The Orioles reached the unofficial halfway point of the 2014 campaign with a whimper rather than a bang, losing, 12-7, to the Tampa Bay Rays June 29 during game No. 81 of the season. The Rays, who entered the series with the worst record in the major leagues, took three out of four from the Birds.
The series loss emphasized a troubling trend for the Orioles in 2014: their struggles to win games at home. The Birds, who are 42-39 overall, dropped to 19-21 at Camden Yards. Their .475 home winning percentage is the lowest in the majors of any winning team (pending the result of the Yankees' June 29 contest).
With 40 of their 81 scheduled home games in the books, the Birds' apparent home-field disadvantage can no longer be chalked up as a small sample-size fluke. And it's not difficult to identify the culprit for the Orioles' home struggles -- it's the offense.
As a team, the Orioles entered June 29 with an OPS 85 points lower at home (.689) than away (.774), and many of the Birds' hitters have hit worse at Camden Yards than on the road. Some O's regulars, such as Chris Davis and Adam Jones, have better offensive numbers on the road, though not to an extreme degree. But the home/road splits were more significant for several other Orioles regulars entering June 29.
Nick Markakis, home (174 plate appearances): .276/.322/.387/.708
Markakis, away (196 PAs): .314/.388/.424/.812
J.J. Hardy, home (152 PAs): .264/.298/.306/.604
Hardy, away (142 PAs): .318/.333/.424/.758
Nelson Cruz, home (159 PAs): .245/.314/.476/.790
Cruz, away (178 PAs): .321/.382/.673/1.055
David Lough, home (61 PAs): .143/.213/.196/.410
Lough, away (69 PAs): .241/.323/.379/.702
Perhaps no player is a more eye-popping example of the Orioles' home futility than rookie second baseman Jonathan Schoop. On the road, Schoop has put up a .254 average, .729 OPS and six homers in 143 plate appearances.

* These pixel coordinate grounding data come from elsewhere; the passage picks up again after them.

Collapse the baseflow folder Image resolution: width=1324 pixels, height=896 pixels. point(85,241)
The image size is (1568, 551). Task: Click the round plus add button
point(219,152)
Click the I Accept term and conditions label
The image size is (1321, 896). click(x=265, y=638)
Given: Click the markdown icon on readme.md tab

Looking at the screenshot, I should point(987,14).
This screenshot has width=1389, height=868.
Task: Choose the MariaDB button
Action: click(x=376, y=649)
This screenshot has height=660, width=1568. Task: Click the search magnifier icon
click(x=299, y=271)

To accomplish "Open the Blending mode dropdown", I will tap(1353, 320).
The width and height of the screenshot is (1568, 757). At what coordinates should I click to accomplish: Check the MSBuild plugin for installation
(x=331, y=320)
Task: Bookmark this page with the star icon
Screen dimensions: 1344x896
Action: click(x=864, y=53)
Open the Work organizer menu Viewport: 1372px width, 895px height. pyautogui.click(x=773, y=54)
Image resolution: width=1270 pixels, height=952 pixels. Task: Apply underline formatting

But Camden Yards has been a house of horrors for Schoop. In 103 plate appearances entering June 29, he batted .156 with a .206 on-base percentage, .188 slugging percentage and .393 OPS -- and no homers. It's probably no surprise that many O's fans have grown frustrated with Schoop's hitting this season, based on his play in front of fans on the Birds' home field.
In fact, of the Orioles' regular starting lineup, only one player -- Manny Machado -- is hitting noticeably better at home than on the road this year. He entered June 29 with a .726 OPS and five homers in 106 PAs at home, as opposed to a .588 OPS and one homer in 122 PAs on the road. Machado boosted those home numbers further with a two-run homer June 29.
Unfortunately for the Orioles, they're likely to be without Machado for most or all of their four-game home series against the Rangers June 30-July 3. MLB is expected to rule June 30 on Machado's appeal of his five-game suspension, and he'll serve his suspension as soon as that decision comes down. That will likely make the Birds even more hard-pressed to score runs in front of the home fans.
The Birds' seven-run outburst during their June 29 game improved some of those offensive numbers, though they scored several of those runs after the Rays had put the game out of reach. The Birds scored four runs -- three earned -- off Rays starter Alex Cobb, marking the first time they'd plated more than three runs against a starting pitcher during their last 10 home games.
During the first six games of the home stand against the White Sox and Rays, opposing starters held the Orioles to 10 earned runs in 37.2 innings (a 2.39 ERA). That group of pitchers included lesser-known, untouted hurlers such as Hector Noesi, Alex Colome, Jake Odorizzi and Erik Bedard (Bedard, who hadn't worked more than six innings during any start this year, pitched into the eighth inning against the Orioles June 28).
The O's had trouble doing damage against starting pitchers at Camden Yards during their previous home stand -- when Toronto hurlers Drew Hutchison, R.A. Dickey and J.A. Happ each threw quality starts June 13-15.
The Birds' saving grace, offensively, during their current home stand has been their late-inning rallies against relievers. During the first seven games, the O's have scored 16 earned runs in 20.2 innings (a 6.97 ERA) against opposing bullpens. But the Birds can't always count on being able to rally back late during games. Often, they put themselves into too deep a hole with their struggles against starters.
The O's haven't been able to string together many clutch hits during the first seven games of their home stand. They've gone 10-for-56 (.179) with runners in scoring position. Because of that, the Birds have become overly reliant on home runs to carry their offense. During those seven games, the Orioles scored 23 of their 30 runs via homers. When they're not hitting the long ball, the O's are struggling to find other ways to score.
In a weak American League East division, the Orioles have a prime opportunity to take the division by the horns -- especially with the AL East-leading Blue Jays also slumping (they lost three of four games to the White Sox June 26-29). But the Birds likely won't be able to achieve that needed breakout until they start winning -- and hitting -- on their home field.